* Passage provided *
#####

North Carolina's HB2, the so-called "bathroom bill," is again making headlines, this time in a rather large and detailed Associated Press account of the economic losses the news organization reports the Tar Heel State has suffered:

Despite Republican assurances that North Carolina's "bathroom bill" isn't hurting the economy, the law limiting LGBT protections will cost the state more than $3.76 billion in lost business over a dozen years, according to an Associated Press analysis.
Over the past year, North Carolina has suffered financial hits ranging from scuttled plans for a PayPal facility that would have added an estimated $2.66 billion to the state's economy to a canceled Ringo Starr concert that deprived a town's amphitheater of about $33,000 in revenue. The blows have landed in the state's biggest cities as well as towns surrounding its flagship university, and from the mountains to the coast. ...
The AP analysis (http://apne.ws/2n9GSjE ) -- compiled through interviews and public records requests — represents the largest reckoning yet of how much the law, passed one year ago, could cost the state. The law excludes gender identity and sexual orientation from statewide antidiscrimination protections, and requires transgender people to use restrooms corresponding to the sex on their birth certificates in many public buildings.

#####

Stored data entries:
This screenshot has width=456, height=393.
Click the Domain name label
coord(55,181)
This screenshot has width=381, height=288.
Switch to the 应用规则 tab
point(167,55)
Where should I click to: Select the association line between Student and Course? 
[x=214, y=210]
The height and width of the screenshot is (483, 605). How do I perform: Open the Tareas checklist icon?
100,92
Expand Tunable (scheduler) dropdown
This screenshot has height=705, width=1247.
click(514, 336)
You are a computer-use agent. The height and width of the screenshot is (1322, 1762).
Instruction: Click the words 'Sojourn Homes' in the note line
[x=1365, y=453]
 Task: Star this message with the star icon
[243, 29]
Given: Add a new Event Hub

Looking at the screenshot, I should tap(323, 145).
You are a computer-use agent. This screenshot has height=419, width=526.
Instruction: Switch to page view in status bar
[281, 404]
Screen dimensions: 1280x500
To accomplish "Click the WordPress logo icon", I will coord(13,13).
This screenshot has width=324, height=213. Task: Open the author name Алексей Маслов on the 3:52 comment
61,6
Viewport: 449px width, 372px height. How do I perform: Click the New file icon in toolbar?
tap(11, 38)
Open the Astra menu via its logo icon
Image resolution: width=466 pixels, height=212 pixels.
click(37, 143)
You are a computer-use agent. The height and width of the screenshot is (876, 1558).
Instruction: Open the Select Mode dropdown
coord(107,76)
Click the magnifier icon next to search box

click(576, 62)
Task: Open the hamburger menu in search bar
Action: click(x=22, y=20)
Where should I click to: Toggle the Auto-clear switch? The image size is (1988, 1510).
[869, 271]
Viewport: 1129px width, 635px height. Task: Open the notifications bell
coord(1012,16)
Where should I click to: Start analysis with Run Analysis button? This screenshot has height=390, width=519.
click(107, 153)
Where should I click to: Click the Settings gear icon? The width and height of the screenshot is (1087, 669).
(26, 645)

#####

* What you will do *
1. Quote the HB2 passage word for word, beginning at "The AP analysis" and stopping after "many public buildings.".
2. Extend the HB2 passage, picking up right after its final sentence.

* Final answers *
1.
The AP analysis (http://apne.ws/2n9GSjE ) -- compiled through interviews and public records requests — represents the largest reckoning yet of how much the law, passed one year ago, could cost the state. The law excludes gender identity and sexual orientation from statewide antidiscrimination protections, and requires transgender people to use restrooms corresponding to the sex on their birth certificates in many public buildings.

2.
While it may surprise some folks that the 76-year-old former Beatle, born Richard Starkey, is still touring, it seems equally surprising that the AP, once held up as an example of objectivity and down-the-middle reporting, has produced a report laden with advocacy language. The piece lacks almost any perspective from those who believe HB2 has its merits, particularly on faith-based grounds and the protection of women and children. (I say "has" instead of "had" because, despite efforts to repeal the law, HB2 remains on the books, as the ABC News video above shows.)